Though their birthdays are less than a month apart, Cannon said he and Solder had something of a little brother-big brother dynamic after both arrived in Foxboro. That could have been partially tied to draft status: Solder was drafted 17th overall and started 13 games as a rookie, and Cannon did not come off the board until the fifth round.

“That initial situation might have been a little bit of maturity,” Cannon told reporters. “But there are a lot of funny stories about me and Nate.
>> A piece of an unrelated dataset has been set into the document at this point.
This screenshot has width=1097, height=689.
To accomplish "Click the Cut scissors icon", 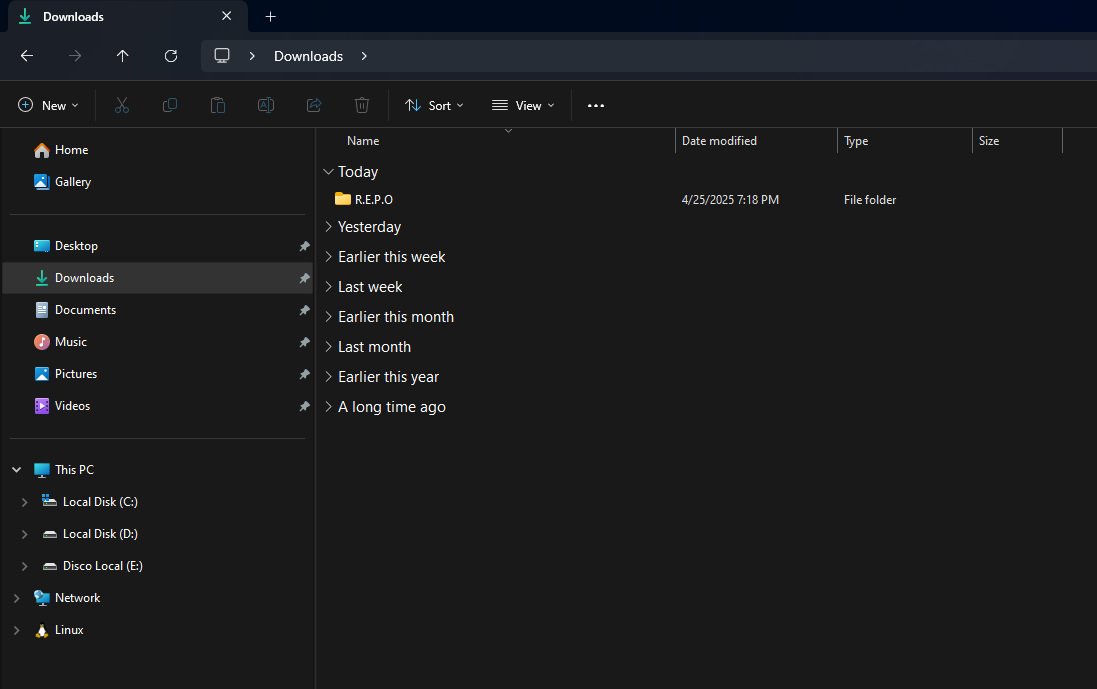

It is kind of like having the little brother trying to get the attention of the big brother. We have grown together a lot.”

According to both parties, their beef was short-lived.

“Over the year, that next offseason, we were the two that were hanging out with each other every day,” Solder told reporters. “So we’ve become very close friends. I think we both appreciate and respect each other’s abilities and talents. Our families know each other, they spend time together, so it’s really been a blessing.”

The two also have bonded over matters far more important than football.

Cannon was diagnosed with non-Hodgkin’s lymphoma before the 2011 draft and missed the first half of his rookie season as he recovered from chemotherapy treatments. So when Solder in 2015 discovered his young son, Hudson, had kidney cancer, he and his wife, Lexi, turned to his teammate for guidance.

“Marcus was one of the first people and one of the most meaningful people that came and talked to us and he said, ‘You know, I understand the nightmare you’re going through, but just know that the nightmare does end,’ ” Solder told reporters. “And he’s seen both sides of that.

“That was a huge impact on our lives, and we had a huge connection on the field where he says something, ‘Nate, play with all your heart with Christ with you’ — whatever it is, it really, really means a lot to me. I’m so thankful to have him in my life.”

Solder and Cannon bookend a Patriots offensive line that is far more effective and stable than its 2015 counterpart. Solder started 15 regular-season games after recovering from a torn biceps that cost him almost all of last season, and Cannon had by far the best season of his career, earning second-team All-Pro honors and a five-year contract extension.